Isolated greater tuberosity (GT) fractures are a bony avulsion of the rotator cuff. A majority of these fractures can be managed non-operatively, but fractures with significant displacement can result in chronic pain, impingement, weakness, and shoulder dysfunction if not managed surgically. In the evolution of GT fracture fixation, double row fixation has been utilized to improve initial repair strength and restore normal anatomy, but the outcomes of these fractures relative to those with acute rotator cuff tears remains largely unknown.
To evaluate and compare patient reported outcomes following isolated GT fracture fixation to acute rotator cuff repair (RCR) at a minimum of 2 years.
Patients who underwent isolated GT fracture fixation were compared in a 1-to-3 fashion with patients who underwent arthroscopic RCR for an acute rotator cuff tear by a single surgeon between January 2006 and July 2018. Data was prospectively collected and retrospectively reviewed. Patient reported outcomes (PROs) were compared pre- and post-operatively as well as between groups (ASES, SF-12 PCS, SANE, QuickDASH, and satisfaction). Reoperation rates were analyzed.

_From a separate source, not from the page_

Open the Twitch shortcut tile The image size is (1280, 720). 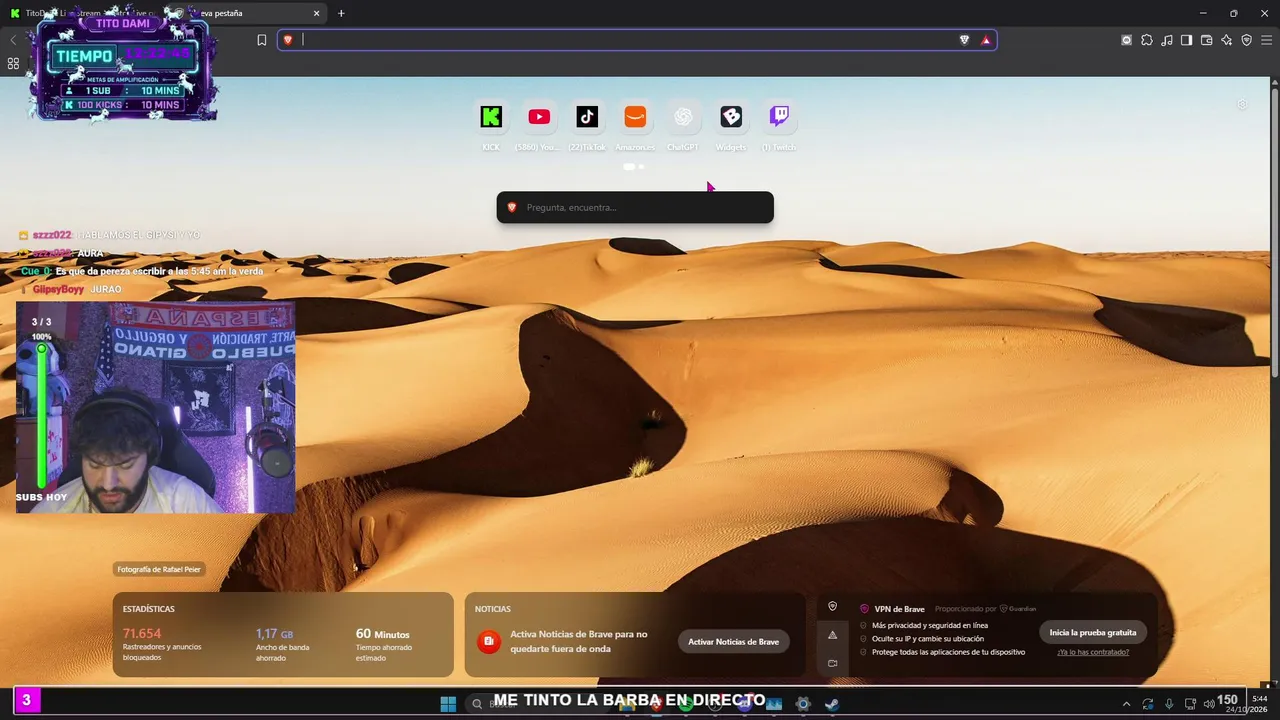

A total of 56 patients, 15 isolated GT fracture fixation patients with a mean age of 48.3 years old and 41 acute RCR patients with a mean age of 57.2 years old were evaluated (p=0.038). ASES scores significantly improved from 43.6 to 91.3 (p=0.005) in the isolated GT fracture fixation group and from 51.4 to 95.2 (p<0.001) in acute RCR group. At final follow-up, mean QuickDASH scores were 10.6 and 7.9 (p=0.633) and SANE scores were 90.6 and 87.3 (p=0.846) for the GT and acute RCR groups, respectively. The median satisfaction for both groups was 10/10. Additional comparison of patients who underwent double row repair for an acute rotator cuff tear or isolated GT fracture revealed no significant difference in outcomes (p>0.185). There were no revisions in the GT fracture fixation group and one patient in the acute RCR group had recurrent shoulder pain and subsequently underwent revision surgery.
Isolated GT fractures show significantly improved patient reported outcomes to the same degree as acute rotator cuff tears when fixed arthroscopically. These results suggest that linked, double row repairs can result in rotator cuff tendon to bone healing which may be equivalent to bone-to-bone healing.